SOURCE EXTRACT =>
▬▬▬▬▬▬▬▬▬▬
HELENA (AP) — A commission tasked with making recommendations for how Montana should spend some of its federal coronavirus relief funding voted Thursday to recommend Gov. Greg Gianforte authorize up to $15 million in grants to ensure 17 affordable housing projects can be completed despite pandemic-driven cost increases.

The projects already had been approved and received federal grants or low-income housing tax credits but now need additional funding because of a cost increase for labor and key building materials, including lumber, said Cheryl Cohen with the Department of Commerce.

The housing projects would create 995 affordable rental homes around the state for low-income families, senior citizens and people with disabilities, Cohen told the Economic Transformation and Stabilization and Workforce Development Advisory Commission.

Each project would be eligible for up to $2 million in grant funding, she said.

The projects discussed Thursday include 402 housing units in Missoula County in two projects that have each experienced $2.5 million in increased costs due to the pandemic, the Department of Commerce said.
▬▬▬▬▬▬▬▬▬▬
Saved entries

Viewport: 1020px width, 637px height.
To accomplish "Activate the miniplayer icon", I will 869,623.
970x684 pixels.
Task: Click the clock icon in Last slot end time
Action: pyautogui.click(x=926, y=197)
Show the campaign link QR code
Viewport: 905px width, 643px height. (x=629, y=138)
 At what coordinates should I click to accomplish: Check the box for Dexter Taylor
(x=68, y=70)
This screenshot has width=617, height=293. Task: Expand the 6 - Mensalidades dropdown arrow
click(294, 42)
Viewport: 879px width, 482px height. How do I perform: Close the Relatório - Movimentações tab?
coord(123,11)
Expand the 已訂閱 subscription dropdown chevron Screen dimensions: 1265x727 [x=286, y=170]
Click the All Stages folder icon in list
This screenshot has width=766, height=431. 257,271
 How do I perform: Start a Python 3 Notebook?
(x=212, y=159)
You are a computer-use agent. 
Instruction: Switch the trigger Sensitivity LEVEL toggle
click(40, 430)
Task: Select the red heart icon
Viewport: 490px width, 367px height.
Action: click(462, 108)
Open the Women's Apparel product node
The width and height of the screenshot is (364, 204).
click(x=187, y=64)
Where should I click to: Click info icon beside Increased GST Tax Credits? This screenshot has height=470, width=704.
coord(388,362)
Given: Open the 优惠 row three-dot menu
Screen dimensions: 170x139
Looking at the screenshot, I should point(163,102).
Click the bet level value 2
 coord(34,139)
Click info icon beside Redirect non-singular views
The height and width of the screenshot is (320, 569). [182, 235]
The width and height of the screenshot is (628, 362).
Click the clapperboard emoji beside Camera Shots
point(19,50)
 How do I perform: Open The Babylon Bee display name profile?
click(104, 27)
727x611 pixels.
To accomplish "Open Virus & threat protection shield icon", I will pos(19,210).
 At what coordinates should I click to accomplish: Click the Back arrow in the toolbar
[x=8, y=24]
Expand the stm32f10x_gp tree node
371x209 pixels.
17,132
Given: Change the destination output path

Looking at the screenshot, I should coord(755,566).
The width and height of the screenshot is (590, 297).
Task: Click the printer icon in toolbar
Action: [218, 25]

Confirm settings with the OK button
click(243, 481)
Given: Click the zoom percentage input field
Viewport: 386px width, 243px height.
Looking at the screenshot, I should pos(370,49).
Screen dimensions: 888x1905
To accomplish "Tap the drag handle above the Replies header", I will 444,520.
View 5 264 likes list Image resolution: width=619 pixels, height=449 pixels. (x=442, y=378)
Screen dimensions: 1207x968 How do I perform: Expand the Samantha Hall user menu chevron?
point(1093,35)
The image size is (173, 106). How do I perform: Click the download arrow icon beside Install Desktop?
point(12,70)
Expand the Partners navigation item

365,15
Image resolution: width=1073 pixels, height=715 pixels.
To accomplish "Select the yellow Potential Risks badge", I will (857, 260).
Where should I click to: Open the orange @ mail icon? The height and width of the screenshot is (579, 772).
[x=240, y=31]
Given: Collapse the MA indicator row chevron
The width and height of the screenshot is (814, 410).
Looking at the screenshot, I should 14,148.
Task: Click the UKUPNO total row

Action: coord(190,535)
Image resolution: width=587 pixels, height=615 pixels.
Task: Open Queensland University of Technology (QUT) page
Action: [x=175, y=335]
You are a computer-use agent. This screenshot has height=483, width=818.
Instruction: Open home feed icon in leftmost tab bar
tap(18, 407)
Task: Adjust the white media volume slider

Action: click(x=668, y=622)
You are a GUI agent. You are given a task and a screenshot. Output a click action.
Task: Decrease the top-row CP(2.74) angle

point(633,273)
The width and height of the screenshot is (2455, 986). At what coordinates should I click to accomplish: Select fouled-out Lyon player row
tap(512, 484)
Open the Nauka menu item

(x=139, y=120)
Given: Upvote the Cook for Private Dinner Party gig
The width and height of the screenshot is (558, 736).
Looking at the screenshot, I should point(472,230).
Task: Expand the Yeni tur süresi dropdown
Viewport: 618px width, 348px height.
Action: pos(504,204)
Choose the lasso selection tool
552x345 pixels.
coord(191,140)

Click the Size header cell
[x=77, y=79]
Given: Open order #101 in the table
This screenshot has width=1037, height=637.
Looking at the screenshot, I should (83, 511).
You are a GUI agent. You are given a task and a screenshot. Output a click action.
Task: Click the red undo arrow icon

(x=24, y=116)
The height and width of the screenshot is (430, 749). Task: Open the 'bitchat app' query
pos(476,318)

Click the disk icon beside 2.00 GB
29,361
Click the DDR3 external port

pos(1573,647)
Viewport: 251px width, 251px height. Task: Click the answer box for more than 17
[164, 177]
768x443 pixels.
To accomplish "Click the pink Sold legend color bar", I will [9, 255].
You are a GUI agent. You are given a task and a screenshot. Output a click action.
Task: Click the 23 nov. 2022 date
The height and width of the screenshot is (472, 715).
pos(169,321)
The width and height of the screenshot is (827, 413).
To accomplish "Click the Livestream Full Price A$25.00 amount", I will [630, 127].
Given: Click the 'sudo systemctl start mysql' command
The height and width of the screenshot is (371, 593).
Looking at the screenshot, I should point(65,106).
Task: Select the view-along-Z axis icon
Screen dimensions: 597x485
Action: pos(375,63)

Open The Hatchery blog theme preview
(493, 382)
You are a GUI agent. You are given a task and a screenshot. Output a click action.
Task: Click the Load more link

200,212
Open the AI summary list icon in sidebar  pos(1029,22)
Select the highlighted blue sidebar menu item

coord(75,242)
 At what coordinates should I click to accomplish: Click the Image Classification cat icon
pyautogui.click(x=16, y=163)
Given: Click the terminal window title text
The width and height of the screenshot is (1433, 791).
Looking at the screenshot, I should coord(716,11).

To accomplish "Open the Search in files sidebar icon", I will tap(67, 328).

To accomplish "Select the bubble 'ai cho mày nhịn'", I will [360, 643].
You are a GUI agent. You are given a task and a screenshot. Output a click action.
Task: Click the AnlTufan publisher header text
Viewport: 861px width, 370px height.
▬▬▬▬▬▬▬▬▬▬
TASK LIST =>
A – Using the Montana housing article, answer:
(i) What is the most grant funding a single project could receive?
(ii) How many affordable rental homes would the projects create?
(iii) How many housing units in Missoula County are among the projects discussed Thursday?
B – Reproduce the Montana housing article word for word, everything from "The projects already" down to "Development Advisory Commission.".
C – Carry on the article about Montana's affordable housing grants from the point where it ends.
The records are unrelated to the Montana housing article.

ANSWERS IN ORDER =>
A –
(i) Up to $2 million.
(ii) 995.
(iii) 402.

B –
The projects already had been approved and received federal grants or low-income housing tax credits but now need additional funding because of a cost increase for labor and key building materials, including lumber, said Cheryl Cohen with the Department of Commerce.

The housing projects would create 995 affordable rental homes around the state for low-income families, senior citizens and people with disabilities, Cohen told the Economic Transformation and Stabilization and Workforce Development Advisory Commission.

C –
Montana Housing would consider, on a case-by-case basis, whether it could use funding from other existing resources to completely fund the shortfall, Cohen said. The projects are not feasible with additional loans, she said, which is why the department is recommending grants.

The developers will be required to explain the price increases and what they've done to cut costs, Cohen said.

The Economic Transformation commission already has recommended spending $10 million on rapid job retraining and $15 million on return-to-work bonuses for people who left the unemployment rolls after the program was created and worked for at least 30 days at a new job.

About $200,000 in return-to-work bonuses have been issued to 166 people, said Scott Eychner with the Department of Labor and Industry. There's a backlog of 1,200 applications, many of which need more information.

Over the next month, Eychner said he hopes the agency will have paid out about 2,500 bonuses, about $3 million total. He said demand for the program so far has been lower than expected.

However, with the school year starting - creating a reduced need for child care - there may be more people willing to return to the workforce over the next month or two, he told the commission.

The committee will meet again in September and October to hear proposals for allocating its remaining $140 million for workforce training, business innovation and value-added agriculture programs.

Montana received $453 million in American Rescue Plan Act funds in June and is slated to receive another $453 million in June 2022, said Kurt Alme, the governor's budget director.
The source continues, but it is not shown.